La Galerie Thierry Bigaignon présente, pour la première fois en Europe, une rétrospective exceptionnelle de l’oeuvre du photographe américain Harold Feinstein, né à New York en 1931 et décédé à Boston en 2015. C’est une vraie découverte !

Harold Feinstein, qui a débuté la photographie à l’âge de 15 ans en empruntant le Rolleiflex d’un voisin, est le plus jeune photographe à avoir intégré la collection permanente du Museum of Modern Art (MOMA) de New York depuis qu’Edward Steichen fit l’acquisition de l’une de ses photographies en 1950 pour le compte du musée dont il est le conservateur.
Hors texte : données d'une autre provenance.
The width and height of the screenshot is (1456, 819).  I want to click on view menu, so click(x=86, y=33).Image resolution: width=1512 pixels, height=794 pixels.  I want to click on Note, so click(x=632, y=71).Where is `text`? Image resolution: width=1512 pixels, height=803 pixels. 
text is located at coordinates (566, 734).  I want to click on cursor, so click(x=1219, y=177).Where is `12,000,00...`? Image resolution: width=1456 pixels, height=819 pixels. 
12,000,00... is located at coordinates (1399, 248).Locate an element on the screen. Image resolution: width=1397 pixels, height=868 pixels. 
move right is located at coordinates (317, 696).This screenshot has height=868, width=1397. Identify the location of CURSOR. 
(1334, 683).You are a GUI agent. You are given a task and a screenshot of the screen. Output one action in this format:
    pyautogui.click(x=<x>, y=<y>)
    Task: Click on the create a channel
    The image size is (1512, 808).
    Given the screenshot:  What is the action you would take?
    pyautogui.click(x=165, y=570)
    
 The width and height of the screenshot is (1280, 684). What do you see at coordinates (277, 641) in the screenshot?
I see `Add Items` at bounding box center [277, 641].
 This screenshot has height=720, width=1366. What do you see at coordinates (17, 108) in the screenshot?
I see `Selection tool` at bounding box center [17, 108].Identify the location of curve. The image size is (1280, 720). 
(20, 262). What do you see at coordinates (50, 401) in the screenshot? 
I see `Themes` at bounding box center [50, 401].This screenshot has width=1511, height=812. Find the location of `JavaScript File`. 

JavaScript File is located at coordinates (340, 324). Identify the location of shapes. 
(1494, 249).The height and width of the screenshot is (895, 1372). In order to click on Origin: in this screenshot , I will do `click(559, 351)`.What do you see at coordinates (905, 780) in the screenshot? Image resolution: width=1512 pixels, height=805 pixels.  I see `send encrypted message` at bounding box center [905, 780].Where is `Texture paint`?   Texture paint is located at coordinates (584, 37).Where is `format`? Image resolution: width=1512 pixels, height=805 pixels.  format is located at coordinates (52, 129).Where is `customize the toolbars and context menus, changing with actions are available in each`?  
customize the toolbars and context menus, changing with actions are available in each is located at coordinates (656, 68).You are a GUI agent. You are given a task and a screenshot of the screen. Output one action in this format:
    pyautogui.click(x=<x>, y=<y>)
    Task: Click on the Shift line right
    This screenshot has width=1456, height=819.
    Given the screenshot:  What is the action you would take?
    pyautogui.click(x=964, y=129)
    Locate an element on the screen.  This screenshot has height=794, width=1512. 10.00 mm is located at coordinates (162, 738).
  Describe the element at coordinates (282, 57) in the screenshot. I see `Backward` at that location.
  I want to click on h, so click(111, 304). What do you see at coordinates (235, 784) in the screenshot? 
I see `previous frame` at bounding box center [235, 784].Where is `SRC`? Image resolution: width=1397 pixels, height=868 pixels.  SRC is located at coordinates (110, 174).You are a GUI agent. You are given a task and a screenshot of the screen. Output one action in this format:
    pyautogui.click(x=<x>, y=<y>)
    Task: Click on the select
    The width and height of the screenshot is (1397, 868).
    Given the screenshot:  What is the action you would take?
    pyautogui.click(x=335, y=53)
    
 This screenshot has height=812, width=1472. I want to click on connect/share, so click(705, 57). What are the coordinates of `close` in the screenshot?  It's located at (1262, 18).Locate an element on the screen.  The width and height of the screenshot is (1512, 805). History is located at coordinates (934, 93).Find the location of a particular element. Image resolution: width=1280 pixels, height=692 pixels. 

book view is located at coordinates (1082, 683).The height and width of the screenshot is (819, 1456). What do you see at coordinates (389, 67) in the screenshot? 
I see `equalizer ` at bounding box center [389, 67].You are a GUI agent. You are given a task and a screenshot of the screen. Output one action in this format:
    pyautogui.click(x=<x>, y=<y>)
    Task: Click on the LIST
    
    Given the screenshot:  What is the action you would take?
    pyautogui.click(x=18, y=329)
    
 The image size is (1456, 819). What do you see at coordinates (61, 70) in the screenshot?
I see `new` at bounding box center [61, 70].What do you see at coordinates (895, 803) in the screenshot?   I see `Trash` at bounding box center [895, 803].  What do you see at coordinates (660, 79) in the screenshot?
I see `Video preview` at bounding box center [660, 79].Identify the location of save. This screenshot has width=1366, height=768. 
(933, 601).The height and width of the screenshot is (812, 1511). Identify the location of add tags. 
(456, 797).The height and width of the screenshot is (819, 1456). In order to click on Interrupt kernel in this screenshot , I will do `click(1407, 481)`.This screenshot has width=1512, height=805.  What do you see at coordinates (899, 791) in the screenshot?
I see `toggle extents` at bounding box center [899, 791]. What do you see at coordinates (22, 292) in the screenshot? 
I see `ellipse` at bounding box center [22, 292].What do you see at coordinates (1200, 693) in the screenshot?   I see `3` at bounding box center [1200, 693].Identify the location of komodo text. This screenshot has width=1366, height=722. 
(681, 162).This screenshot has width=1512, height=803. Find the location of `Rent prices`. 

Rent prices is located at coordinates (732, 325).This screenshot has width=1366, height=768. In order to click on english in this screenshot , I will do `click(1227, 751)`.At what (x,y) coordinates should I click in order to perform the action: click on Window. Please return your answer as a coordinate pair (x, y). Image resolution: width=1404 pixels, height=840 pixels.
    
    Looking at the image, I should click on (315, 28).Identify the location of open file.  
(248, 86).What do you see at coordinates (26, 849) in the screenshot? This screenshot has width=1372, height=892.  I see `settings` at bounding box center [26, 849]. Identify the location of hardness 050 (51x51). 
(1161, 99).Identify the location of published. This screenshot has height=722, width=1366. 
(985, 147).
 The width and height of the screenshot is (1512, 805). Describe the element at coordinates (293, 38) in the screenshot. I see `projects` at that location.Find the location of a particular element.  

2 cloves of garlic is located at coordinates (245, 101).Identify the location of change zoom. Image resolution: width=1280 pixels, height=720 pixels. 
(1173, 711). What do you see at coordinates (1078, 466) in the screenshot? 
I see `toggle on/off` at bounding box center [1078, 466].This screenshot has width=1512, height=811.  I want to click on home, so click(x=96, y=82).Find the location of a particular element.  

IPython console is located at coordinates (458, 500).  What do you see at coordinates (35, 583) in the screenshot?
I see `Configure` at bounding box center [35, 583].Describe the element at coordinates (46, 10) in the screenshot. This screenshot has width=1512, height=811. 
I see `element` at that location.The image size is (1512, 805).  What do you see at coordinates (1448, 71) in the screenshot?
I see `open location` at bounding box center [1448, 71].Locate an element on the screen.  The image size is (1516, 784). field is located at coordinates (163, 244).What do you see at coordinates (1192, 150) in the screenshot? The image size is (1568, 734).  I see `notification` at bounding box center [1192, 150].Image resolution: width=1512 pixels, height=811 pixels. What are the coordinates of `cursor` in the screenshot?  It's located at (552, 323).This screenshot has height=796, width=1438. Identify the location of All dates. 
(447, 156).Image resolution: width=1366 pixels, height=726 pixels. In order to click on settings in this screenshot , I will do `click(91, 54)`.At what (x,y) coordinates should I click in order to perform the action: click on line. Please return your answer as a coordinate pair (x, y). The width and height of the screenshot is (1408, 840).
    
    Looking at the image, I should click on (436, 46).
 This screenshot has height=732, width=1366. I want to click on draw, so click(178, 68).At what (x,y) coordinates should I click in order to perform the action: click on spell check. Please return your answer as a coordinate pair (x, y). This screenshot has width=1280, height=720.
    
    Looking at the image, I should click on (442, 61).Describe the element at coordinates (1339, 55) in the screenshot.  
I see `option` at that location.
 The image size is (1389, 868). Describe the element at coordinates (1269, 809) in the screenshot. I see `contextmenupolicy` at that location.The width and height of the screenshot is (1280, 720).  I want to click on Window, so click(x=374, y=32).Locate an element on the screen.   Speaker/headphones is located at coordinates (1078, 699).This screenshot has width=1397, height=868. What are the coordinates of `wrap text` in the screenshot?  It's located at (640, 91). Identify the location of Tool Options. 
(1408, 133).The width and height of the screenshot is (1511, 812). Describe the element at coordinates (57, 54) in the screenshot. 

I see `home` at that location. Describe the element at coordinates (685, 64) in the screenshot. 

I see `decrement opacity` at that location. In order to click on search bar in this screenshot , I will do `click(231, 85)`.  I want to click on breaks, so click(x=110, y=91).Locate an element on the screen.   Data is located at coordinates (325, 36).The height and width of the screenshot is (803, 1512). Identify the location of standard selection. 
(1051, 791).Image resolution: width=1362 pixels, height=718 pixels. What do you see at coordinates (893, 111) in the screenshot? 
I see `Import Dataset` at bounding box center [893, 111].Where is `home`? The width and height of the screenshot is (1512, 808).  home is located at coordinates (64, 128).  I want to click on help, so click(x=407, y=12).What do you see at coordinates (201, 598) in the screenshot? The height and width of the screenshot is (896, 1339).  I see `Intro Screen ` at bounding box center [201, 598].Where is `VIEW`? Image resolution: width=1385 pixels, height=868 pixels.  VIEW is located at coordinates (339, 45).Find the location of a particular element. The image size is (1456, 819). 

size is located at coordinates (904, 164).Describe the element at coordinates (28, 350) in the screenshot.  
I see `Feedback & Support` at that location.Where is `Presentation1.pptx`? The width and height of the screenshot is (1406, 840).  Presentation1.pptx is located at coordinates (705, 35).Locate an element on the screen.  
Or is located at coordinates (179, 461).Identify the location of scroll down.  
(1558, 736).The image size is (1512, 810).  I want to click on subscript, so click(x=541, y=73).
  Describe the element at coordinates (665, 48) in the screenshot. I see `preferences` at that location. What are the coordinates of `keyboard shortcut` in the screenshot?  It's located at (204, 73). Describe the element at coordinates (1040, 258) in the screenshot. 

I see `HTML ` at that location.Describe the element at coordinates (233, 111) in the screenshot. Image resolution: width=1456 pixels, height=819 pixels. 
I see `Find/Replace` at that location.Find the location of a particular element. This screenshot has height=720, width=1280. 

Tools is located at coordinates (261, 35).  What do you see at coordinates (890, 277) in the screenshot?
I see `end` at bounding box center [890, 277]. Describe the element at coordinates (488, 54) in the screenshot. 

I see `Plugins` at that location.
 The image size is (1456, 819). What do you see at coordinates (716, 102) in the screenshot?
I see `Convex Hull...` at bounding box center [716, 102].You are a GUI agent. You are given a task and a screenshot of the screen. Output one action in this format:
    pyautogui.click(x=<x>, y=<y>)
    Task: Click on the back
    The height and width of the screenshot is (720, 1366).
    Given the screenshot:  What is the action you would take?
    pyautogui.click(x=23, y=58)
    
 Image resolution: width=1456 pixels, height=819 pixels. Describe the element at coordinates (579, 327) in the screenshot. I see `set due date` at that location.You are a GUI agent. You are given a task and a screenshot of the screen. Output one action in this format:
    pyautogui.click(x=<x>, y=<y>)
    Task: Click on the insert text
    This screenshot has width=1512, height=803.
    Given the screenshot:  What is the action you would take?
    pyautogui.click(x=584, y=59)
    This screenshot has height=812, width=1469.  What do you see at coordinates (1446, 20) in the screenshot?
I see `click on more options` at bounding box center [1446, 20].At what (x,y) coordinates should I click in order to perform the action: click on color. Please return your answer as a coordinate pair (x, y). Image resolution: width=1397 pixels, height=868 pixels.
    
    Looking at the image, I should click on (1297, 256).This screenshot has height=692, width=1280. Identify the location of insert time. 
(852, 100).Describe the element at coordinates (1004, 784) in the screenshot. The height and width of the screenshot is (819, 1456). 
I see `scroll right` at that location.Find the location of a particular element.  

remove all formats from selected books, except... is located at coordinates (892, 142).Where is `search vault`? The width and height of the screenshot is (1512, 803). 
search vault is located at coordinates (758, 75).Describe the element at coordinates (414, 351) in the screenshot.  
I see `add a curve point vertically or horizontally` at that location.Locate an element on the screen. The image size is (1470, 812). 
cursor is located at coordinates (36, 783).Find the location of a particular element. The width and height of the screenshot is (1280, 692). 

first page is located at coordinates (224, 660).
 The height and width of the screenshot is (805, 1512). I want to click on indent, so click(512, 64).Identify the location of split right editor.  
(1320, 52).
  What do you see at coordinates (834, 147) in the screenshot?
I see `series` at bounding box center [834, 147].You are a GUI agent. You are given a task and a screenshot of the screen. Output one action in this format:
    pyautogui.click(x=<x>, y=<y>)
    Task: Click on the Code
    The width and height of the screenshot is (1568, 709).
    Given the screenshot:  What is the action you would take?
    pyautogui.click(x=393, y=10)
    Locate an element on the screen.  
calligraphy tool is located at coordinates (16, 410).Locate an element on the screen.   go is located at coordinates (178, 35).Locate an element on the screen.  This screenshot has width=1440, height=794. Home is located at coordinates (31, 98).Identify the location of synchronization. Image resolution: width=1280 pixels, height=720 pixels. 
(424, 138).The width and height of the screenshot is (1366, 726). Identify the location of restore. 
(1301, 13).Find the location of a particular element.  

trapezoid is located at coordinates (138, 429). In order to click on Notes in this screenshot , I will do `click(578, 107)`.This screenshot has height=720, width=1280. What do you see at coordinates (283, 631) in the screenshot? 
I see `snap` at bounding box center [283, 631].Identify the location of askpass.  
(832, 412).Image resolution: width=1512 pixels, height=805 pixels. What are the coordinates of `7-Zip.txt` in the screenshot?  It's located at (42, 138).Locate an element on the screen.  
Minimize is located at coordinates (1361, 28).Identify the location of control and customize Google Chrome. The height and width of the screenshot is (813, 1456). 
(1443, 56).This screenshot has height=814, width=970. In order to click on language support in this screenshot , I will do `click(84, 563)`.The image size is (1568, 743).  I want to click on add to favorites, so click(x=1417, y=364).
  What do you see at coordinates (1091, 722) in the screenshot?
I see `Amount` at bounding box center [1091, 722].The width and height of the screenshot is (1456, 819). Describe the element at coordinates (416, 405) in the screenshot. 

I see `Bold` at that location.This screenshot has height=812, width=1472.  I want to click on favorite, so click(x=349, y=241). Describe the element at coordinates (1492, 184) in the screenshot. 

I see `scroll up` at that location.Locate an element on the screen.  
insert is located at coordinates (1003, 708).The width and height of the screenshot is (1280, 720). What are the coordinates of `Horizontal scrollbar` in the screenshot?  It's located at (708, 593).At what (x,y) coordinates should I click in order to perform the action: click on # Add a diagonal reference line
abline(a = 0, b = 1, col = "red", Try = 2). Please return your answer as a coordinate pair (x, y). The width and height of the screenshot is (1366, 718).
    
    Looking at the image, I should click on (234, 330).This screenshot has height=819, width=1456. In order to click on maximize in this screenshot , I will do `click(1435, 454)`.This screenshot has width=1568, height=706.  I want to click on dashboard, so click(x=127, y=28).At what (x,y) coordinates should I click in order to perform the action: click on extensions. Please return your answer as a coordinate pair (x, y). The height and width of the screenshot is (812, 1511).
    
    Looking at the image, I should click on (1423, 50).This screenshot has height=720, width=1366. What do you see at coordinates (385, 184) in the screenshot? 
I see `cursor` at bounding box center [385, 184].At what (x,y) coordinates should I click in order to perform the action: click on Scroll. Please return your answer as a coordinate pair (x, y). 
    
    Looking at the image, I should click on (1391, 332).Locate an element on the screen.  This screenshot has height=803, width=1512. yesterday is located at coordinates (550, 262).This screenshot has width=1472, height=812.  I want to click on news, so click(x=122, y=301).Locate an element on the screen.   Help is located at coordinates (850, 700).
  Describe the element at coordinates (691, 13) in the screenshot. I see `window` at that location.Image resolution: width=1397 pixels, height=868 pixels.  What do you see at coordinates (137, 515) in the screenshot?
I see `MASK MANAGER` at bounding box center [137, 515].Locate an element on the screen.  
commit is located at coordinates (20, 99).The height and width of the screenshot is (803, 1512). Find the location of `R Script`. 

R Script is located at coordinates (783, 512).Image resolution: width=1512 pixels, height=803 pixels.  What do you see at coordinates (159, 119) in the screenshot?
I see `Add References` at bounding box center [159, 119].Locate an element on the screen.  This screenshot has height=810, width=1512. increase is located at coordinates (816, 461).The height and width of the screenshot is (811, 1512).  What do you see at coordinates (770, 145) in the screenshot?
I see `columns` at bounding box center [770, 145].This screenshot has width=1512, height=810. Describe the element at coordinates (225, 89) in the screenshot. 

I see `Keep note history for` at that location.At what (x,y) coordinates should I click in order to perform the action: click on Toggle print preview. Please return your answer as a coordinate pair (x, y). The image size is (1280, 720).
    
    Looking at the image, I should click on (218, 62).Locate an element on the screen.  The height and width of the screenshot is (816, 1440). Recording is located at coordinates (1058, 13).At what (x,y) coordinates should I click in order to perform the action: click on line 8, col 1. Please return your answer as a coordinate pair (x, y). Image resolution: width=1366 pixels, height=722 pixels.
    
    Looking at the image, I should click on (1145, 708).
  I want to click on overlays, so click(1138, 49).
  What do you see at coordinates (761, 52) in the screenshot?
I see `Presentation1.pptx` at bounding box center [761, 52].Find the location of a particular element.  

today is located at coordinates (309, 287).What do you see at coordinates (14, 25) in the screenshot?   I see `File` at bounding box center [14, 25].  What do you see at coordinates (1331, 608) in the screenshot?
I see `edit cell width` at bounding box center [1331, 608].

À son retour de Corée, où il avait servi dans l’infanterie, Harold Feinstein s’établit au légendaire « Jazz Loft », à New York. Il y rencontre peintres et musiciens mais également et surtout le photographe W. Eugene Smith qui dit de lui : « Il est l’un des rares photographes que j’ai connus ou qui m’aient influencé à être capable de révéler sous un angle superbement nouveau, avec autant de force et d’honnêteté, ce qui pour moi relève de l’ordinaire ».

Digne représentant de la “New York School of Photography”, Harold Feinstein étend son œuvre sur près de six décennies, pendant lesquelles il va s’évertuer à faire le portrait intime d’une Amérique exubérante et pleine de vitalité. Coney Island est son territoire de prédilection, et il pose un regard malicieux sur la vie de son New York natal.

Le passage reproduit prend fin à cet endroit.